Total economic output decomposed into components, Mediterrane Film Festival Report, p. 43

In its assessment’s of the event’s economic impact for Malta, RSM considered the project’s expenditure on everything from transport and distribution costs to air travel, hotel accommodation and professional services, as well as imports, net taxes and compensation of employees.

Mediterrane Film Festival Report, p. 45

To these figures RSM Malta applied sector-specific multipliers to determine the indirect impacts of the total spend:

Mediterrane Film Festival Report, p. 47

Finally, another multiplier – using methodology designed by the Central Bank of Malta – is applied to determine the induced impact, with the combination of direct, indirect and induced impacts generating the final €7 million figure.

Mediterrane Film Festival Report, p. 49

The report notes that this induced benefit is largely concentrated around the advertising and market research sector, the creative arts and entertainment activities, the road and air transport sectors and the accommodation sector.

Beyond the numbers

None of this means that the criticism of former Film Commission Oliver Mallia, who argued that the festival failed to “celebrate cinematic art” and instead simply served as “a backdrop for promoting Malta as a film location,” is not relevant.

It is precisely this element – Malta as a film location – that is most explicitly mentioned in the report, with various testimonials from producers and location scouts as to the festival’s effectiveness in introducing Malta, its backdrops and facilities, to a wider audience of audiovisual movers and shakers.

The Film Commission invited people like Steven Weintraub, editor-in-chief of film industry publication Collider, and Adrian Wootton, the chief executive of Film London and the British Film Commission, in a bid to raise Malta’s profile. Other prominent attendees included Mark Costa, a film and television producer, and Leann Emmert, a location scout manager.

Many of these high profile attendees spoke positively about Malta and about the significance of the Mediterrane Film Festival in putting Malta on the map, highlighting its safety, locations, weather, film facilities, tax incentives and cleanliness, among others.

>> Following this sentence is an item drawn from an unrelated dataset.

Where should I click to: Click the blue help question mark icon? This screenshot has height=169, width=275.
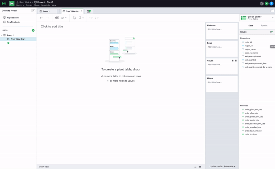[272, 3]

With these benefits expected to materialise in the long term, the report shies away from quantifying them, explicitly saying that attempting to measure the economic impact of Malta’s improved profile in the international film industry would be “premature”. However, it does note that the immediate benefits (i.e. that €7 million impact) are “expected to be only a fraction of the longer-term benefits generated through potential investments in the film industry.”

Media impact

The media and digital assessment, conducted by the London consultancy firm Pagefield, was less cautious. It argued that the media and social media coverage generated by the film festival totalled an Advertising Value Equivalency (AVE) of $17.5 million, based on an analysis of 1,150 pieces of media coverage between 1st May 2023 and 31st July 2023, accounting for a potential reach of 1.8 billion

The vast majority of this is related to online media, making up €17.3 million of the total. The other categories made up just a fraction of this amount, with print ($13,650), LinkedIn ($66,298), Facebook ($4,051), Instagram ($1,227), YouTube ($12.22) and X ($153,500) altogether accounting for just $238,738.42 of the total advertising value.

There were no further details presented as to how online media coverage was equivalent to a $17.3 million advertising spend.

One criticism of the AVE metric indicate that many PR firms include a multiplier in their analysis, often by six to 10 times the actual equivalent advertising value, although this practice is subject to considerable criticism from industry insiders, with the Institute for Public Relations describing it as “arbitrary, unethical, dishonest and not at all supported by the research literature,” and the Public Relations and Communications Association arguing that “AVEs measure nothing but the vanity of those reporting them.”